Partitions of a list

GolfScript, 51 characters

{[[]]\{[.;]`{1$[1$]+@@`1$`{[2$]-@@[+]+}++/}+%}/}:P;

The script defines a variable P which takes an array from top of the stack and pushes back a list of all partitions, e.g.

[1 2] P            # => [[[1] [2]] [[1 2]]]
["a" "b" "c"] P    # => [[["a"] ["b"] ["c"]] [["b"] ["a" "c"]] [["a"] ["b" "c"]] [["a" "b"] ["c"]] [["a" "b" "c"]]]

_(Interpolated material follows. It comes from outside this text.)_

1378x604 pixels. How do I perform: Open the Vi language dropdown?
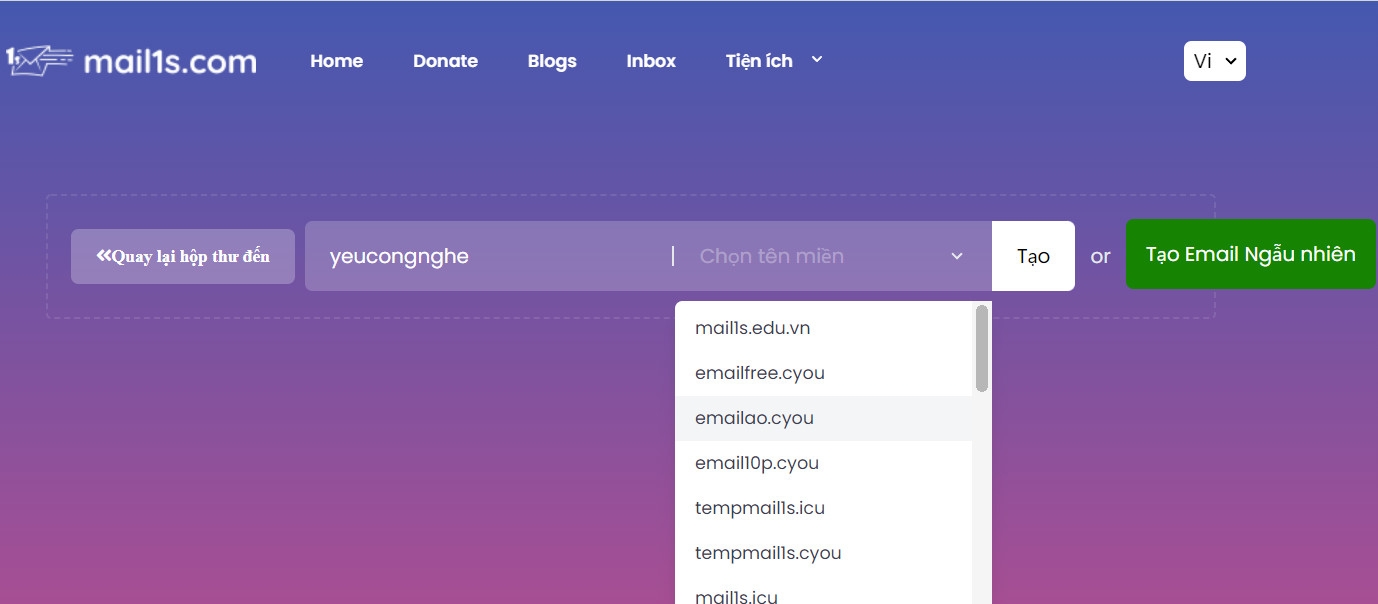click(1214, 61)
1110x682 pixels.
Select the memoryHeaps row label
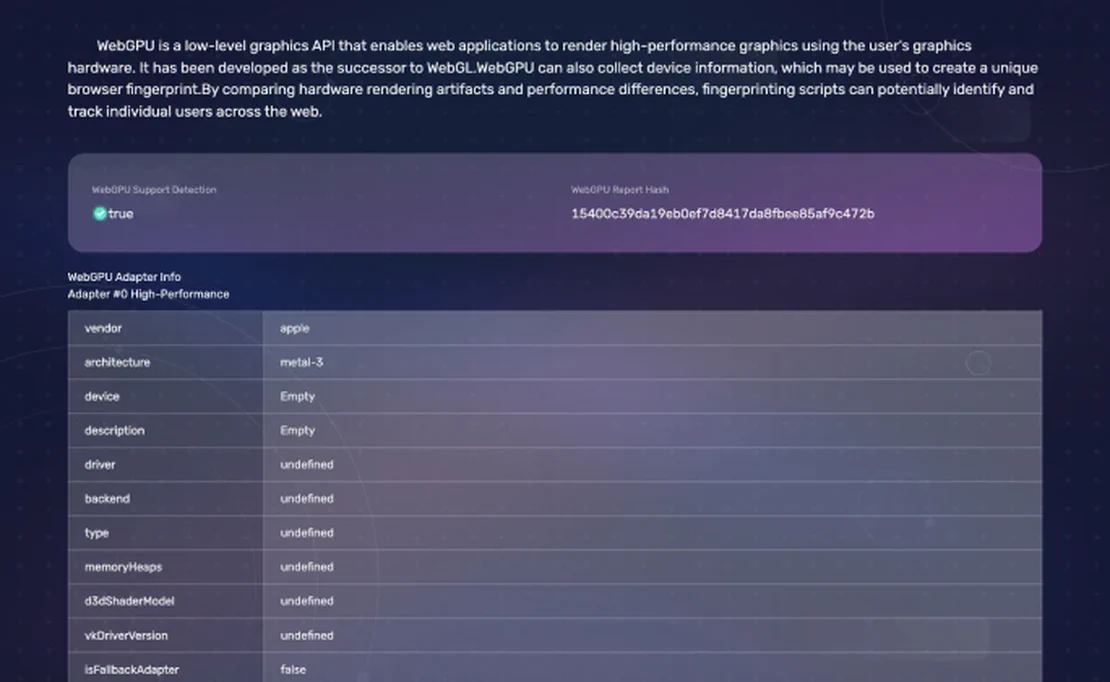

It does also work on larger lists:

6, P ,p            # prints 203, i.e. Bell number B6
8, P ,p            # 4140

You may perform own tests online.

J, 51 characters

([:<a:-.~])"1~.((>:@i.#:i.@!)#l)<@;/."1[l=:;:1!:1[1

Takes input from the keyboard, items separated by spaces:

   ([:<a:-.~])"1~.((>:@i.#:i.@!)#l)<@;/."1[l=:;:1!:1[1
a b c
+-----+------+------+------+-------+
|+---+|+--+-+|+--+-+|+-+--+|+-+-+-+|
||abc|||ab|c|||ac|b|||a|bc|||a|b|c||
|+---+|+--+-+|+--+-+|+-+--+|+-+-+-+|
+-----+------+------+------+-------+

GolfScript (43 chars)

{[[]]:E\{:v;{:^E+1/{^1$-\[~[v]+]+}/}%}/}:P;

or

{[[]]:E\{:v;{:^E+1/{^1$-\{[v]+}%+}/}%}/}:P;

Same input format, output format, and function name as Howard's solution. There's no brute forcing: this takes the simple iterative approach of adding one element from the input list to the partition each time round the outer loop.